Priorities include, food safety, quality (non-GMO, organic), local products/ingredients, sustainable packaging, sustainability, fair trade and treatment of workers in the production process
Physical and mental well-being benefits
A rising share of Gen Z consumption occasions in the pandemic era are motivated by the need for something healthy and nutritious (+3%).
As the C&G channel continues to show lower development in meeting traditional health needs focused on nutrient intake (i.e. less calories, less sugar, more fresh fruits/vegetables, more protein content), the Gen Z holistic and expanding approach to defining what is healthy is a notable development.
The pandemic experience—characterized as a time of increased stress, anxiety and boredom—has further prompted Gen Z consumers to opt for healthy options that meet physical energy goals, while also seeking options that support emotional and mental well-being.
Adapting shelf set to add functional options that aid in relaxation and anxiety relief is a considerable opportunity.
Ipsos Foodservice Monitor continues to show strong development for Gen Z traffic at foodservice, even in the midst of pandemic-driven channel declines. Continued expansion of current offers or partnership growth will undoubtedly continue to attract Gen Z shoppers.
While homebound during the pandemic period, Gen Z meal preparers, most likely to dine alone, continue to look for easy solutions to aid with daily preparation rigors.
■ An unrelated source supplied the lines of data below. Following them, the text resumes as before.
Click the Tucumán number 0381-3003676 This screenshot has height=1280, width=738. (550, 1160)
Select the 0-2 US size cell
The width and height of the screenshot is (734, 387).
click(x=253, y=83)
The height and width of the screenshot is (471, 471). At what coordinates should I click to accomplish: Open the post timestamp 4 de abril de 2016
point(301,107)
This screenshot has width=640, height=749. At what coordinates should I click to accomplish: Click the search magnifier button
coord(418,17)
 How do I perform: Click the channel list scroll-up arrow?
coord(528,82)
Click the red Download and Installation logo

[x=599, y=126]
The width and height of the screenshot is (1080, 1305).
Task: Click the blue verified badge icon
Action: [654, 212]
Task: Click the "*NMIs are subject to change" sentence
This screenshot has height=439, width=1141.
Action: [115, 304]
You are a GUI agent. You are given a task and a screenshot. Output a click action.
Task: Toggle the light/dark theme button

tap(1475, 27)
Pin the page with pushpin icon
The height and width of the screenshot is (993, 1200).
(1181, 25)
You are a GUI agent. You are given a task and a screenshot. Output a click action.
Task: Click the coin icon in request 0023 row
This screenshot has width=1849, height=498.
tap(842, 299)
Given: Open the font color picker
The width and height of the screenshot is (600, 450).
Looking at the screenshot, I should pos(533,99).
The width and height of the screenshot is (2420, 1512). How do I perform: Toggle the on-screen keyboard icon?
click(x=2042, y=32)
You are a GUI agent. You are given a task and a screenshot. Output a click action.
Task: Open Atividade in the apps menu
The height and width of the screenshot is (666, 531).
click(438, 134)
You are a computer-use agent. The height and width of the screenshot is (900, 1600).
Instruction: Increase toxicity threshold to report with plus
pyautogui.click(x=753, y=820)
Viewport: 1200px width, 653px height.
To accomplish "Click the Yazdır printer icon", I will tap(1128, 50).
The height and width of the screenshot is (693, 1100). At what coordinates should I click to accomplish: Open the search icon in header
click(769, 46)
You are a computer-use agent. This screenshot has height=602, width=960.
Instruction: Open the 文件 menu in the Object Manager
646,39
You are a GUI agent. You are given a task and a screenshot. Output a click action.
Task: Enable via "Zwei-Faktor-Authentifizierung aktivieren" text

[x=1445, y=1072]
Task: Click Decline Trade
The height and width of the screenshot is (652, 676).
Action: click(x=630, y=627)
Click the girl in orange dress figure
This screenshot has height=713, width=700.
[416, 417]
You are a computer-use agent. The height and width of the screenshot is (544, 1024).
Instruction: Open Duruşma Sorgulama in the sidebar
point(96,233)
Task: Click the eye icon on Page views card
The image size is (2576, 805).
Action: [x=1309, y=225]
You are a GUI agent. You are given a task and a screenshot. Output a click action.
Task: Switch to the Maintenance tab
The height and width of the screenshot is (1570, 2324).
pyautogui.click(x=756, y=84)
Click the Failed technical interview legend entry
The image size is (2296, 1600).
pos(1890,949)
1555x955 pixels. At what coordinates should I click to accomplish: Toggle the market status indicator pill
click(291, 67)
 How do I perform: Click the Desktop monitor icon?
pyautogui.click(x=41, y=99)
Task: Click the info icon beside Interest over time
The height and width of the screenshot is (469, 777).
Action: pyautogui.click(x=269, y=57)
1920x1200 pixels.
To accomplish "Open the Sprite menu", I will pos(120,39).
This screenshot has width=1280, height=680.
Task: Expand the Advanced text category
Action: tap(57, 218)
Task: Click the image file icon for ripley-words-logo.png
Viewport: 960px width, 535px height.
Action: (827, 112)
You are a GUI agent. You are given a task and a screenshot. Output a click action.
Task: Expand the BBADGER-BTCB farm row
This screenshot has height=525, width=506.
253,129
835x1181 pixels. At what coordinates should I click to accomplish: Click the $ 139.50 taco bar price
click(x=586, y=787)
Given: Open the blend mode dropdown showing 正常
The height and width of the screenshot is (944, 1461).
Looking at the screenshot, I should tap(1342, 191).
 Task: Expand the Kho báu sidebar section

Home habits have prompted more consumption of cereal, potato chips, vegetables, and chicken and rice, with fewer dining occasions that include, cheese, granola bars, sandwiches, potatoes and burgers.
Can C&G stakeholders develop a suite of solution-oriented meal options that could promote more fill-in and emergency trips? In addition to food type, consider pack size and type; format preferences like kits; and other easy preparation criteria as key to meeting needs.
Mobile, mobile, mobile
Surrounded by information, technology and interactive devices, Gen Z continues to demonstrate strong information gathering habits on mobile devices, with almost half of the segment reporting always or regularly researching food and beverages before deciding to buy.
In addition, there’s opportunity to digitize in-store experiences (think micro-markets) to connect with Gen Z shoppers.
As members of the Gen Z cohort continue to age, they will undoubtedly be a future force in the alcohol sector. The Ipsos ACT Canada daily consumption tracking shows that Gen Z adult drinking habits have not decreased due to the closure of restaurants and bars, but have moved home.
Gen Z adults are not drinking less, they are drinking differently, which provides considerable opportunity to develop relevant product mixes and pairing promotions to spur visits.
Overall, Gen Z is more pragmatic, practical and socially conscious than the predecessor generation. In turn, key players in the C&G sector will need to recognize that there are unique differences between Gen Z and their millennial counterparts. Rather than targeting them as one broad segment, craft offers to their unique needs and desires, particularly as the ‘new kids on the block’ shape up to be the next influential generation.